--- DOCUMENT TEXT ---

The iteration count is very different because in bcrypt it's not an
iteration count number at all, it's a "cost". And it's kinda exponential: a
hash with a cost of 11 is twice as hard to compute than that of a 10. At
our company we are using a cost of 11 right now, which means a hash is
computed in around 100ms in a Core i7

On Wed, May 6, 2015 at 9:17 PM, Christoph Becker <cmbecke...@gmx.de> wrote:

> Leszek Krupinski:
>
> > While I agree that the statement "bcrypt is better than PBKDF2, thus only
> > bcrypt should be used" is difficult to defend,
>
> Well at least the StackExchange thread[1] pointed out by Nikita supports
> the statement.
>
> > I think saying "bcrypt is a
> > homegrown solution, only PBKDF2 is a good way to do it" is also wrong and
> > OP is opinionated.
>
> ACK.
>
> > IMO - docs should describe alternatives, without statements "X is better
> > than Y", but we also should include PBKDF2 as an option for
> password_hash()
> > - PHP7 is (theoretically, apparently) closed for new features, but we
> > should target the next possible version. I'm not sure if we should opt
> for
> > changing the default.

--- DATASET ROWS ---

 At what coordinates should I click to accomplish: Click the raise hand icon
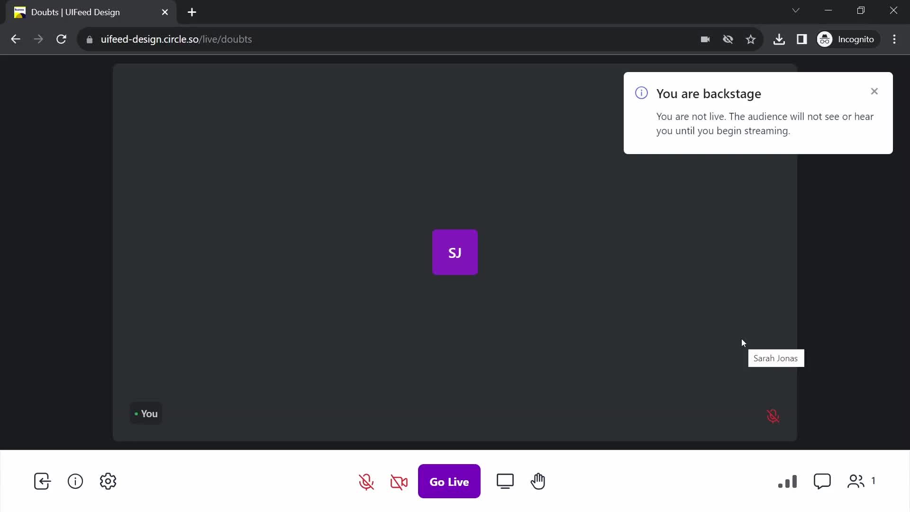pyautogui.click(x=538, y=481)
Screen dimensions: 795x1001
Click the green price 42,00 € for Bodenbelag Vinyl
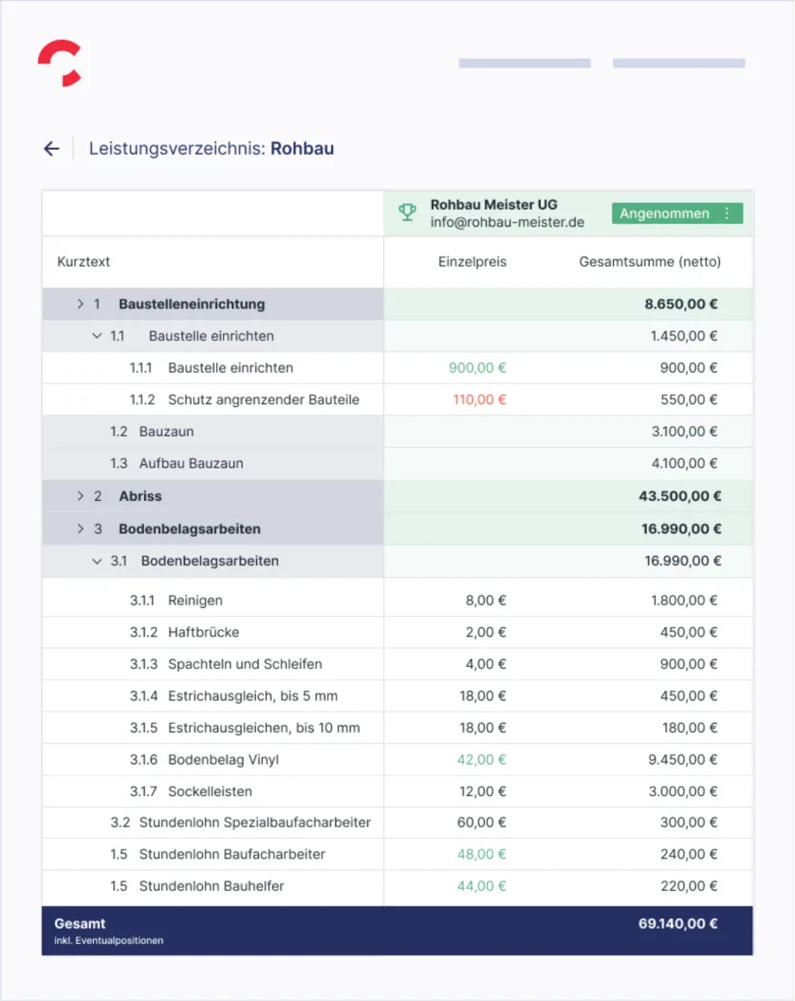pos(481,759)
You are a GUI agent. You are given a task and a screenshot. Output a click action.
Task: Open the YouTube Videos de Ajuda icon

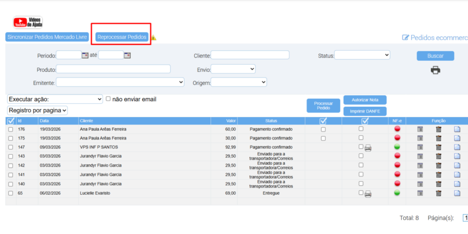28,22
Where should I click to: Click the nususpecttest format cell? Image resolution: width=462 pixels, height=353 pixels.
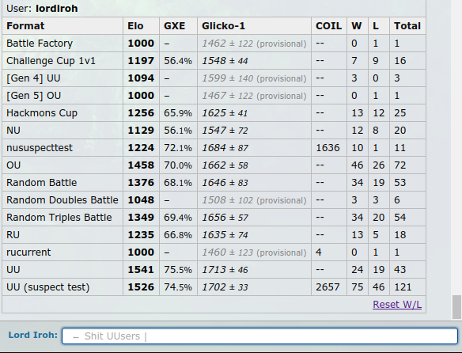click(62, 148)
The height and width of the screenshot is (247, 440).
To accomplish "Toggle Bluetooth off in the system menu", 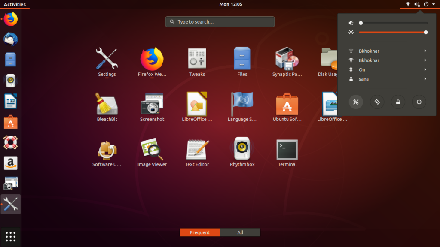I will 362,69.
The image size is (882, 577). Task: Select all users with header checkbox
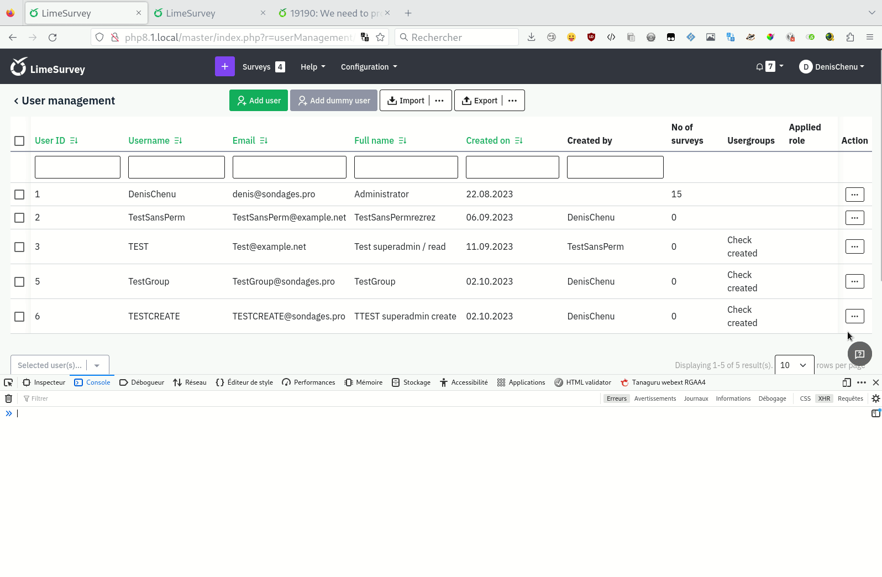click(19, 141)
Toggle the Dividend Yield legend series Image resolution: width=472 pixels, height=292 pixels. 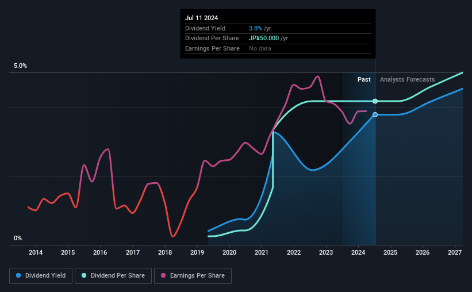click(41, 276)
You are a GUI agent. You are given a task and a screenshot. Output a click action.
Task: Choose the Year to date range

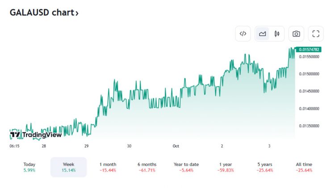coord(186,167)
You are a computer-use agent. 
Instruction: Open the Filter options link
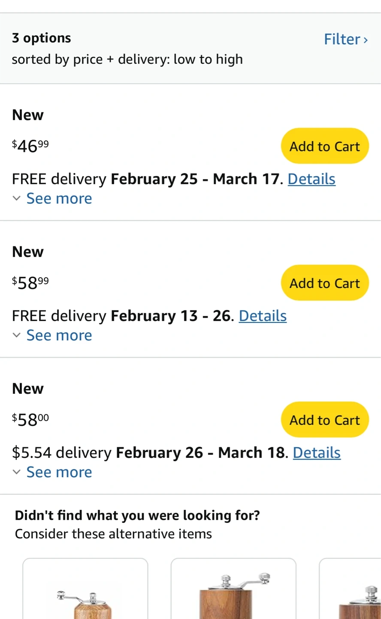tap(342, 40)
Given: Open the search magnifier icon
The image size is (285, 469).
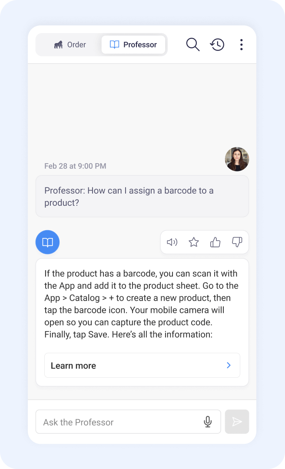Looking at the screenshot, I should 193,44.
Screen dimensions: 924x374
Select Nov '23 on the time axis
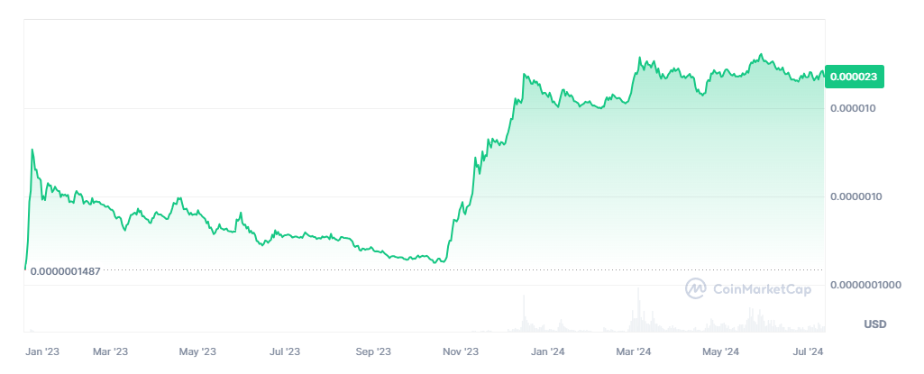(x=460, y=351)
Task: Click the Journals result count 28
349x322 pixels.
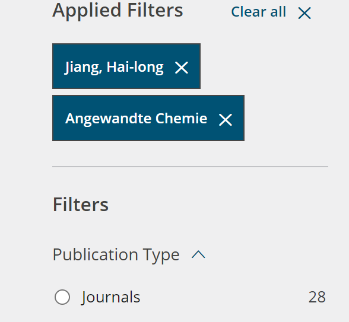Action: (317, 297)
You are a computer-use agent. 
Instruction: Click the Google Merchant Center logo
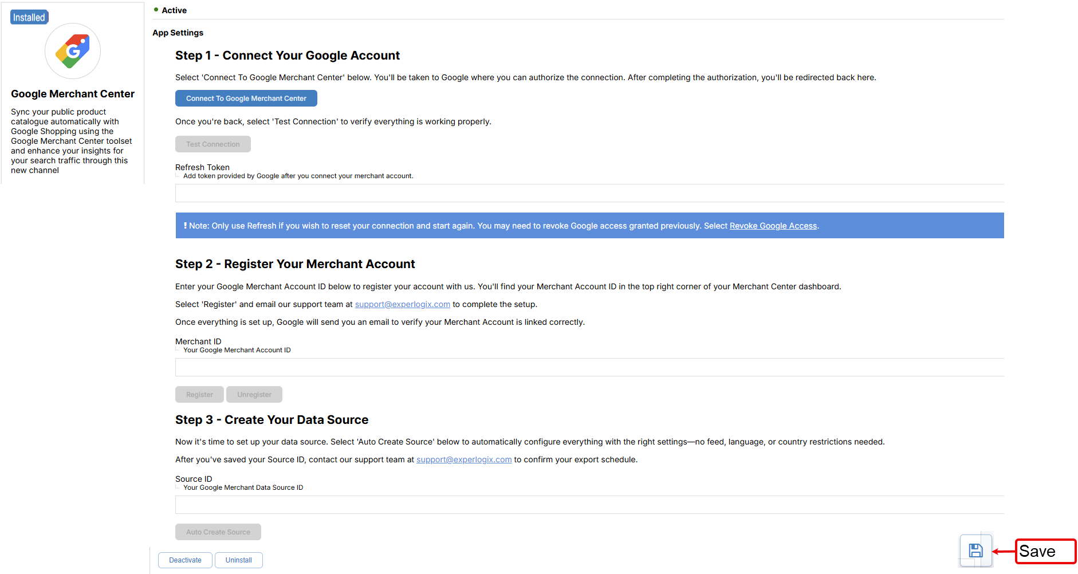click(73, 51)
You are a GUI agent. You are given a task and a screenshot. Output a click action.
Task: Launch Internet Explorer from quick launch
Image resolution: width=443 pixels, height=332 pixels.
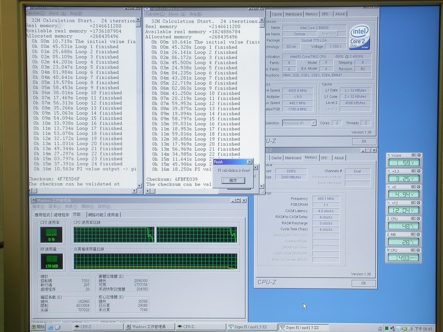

---

STATED TASK 1: Write out the records again from their first line through the line containing "click(62, 148)", keeping the requests, and add 11 to every coordinate in the answers. Leave out the pictures.
STATED TASK 2: Carry on the email thread about bcrypt and PBKDF2 from the point where it stops.
The text and the records have nothing to do with each other.

EXERCISE OUTPUT 1:
 At what coordinates should I click to accomplish: Click the raise hand icon
pyautogui.click(x=549, y=492)
Screen dimensions: 795x1001
Click the green price 42,00 € for Bodenbelag Vinyl
pos(492,770)
You are a GUI agent. You are given a task and a screenshot. Output a click action.
Task: Open the YouTube Videos de Ajuda icon

39,33
Where should I click to: Click the nususpecttest format cell? Image resolution: width=462 pixels, height=353 pixels.
click(73, 159)

EXERCISE OUTPUT 2:
>
> As Nikata has pointed out there is no standardized crypt-compatible
> format for PBKDF2, so it seems to be preferable not to add it to
> password_hash().
>
> > Regarding iteration count: (again, IMO) 1024 is a bit low, but 128000 as
> a
> > default for everyone might be a bit too much.
>
> As I understand it, the iteration count has to be very different for
> bcrypt and PBKDF2 (the latter requiring much more rounds).  Increasing
> the default cost factor of bcrypt from 10 to 11 or 12 seems to be
> reasonable, considering that 10 had be chosen nearly two years ago.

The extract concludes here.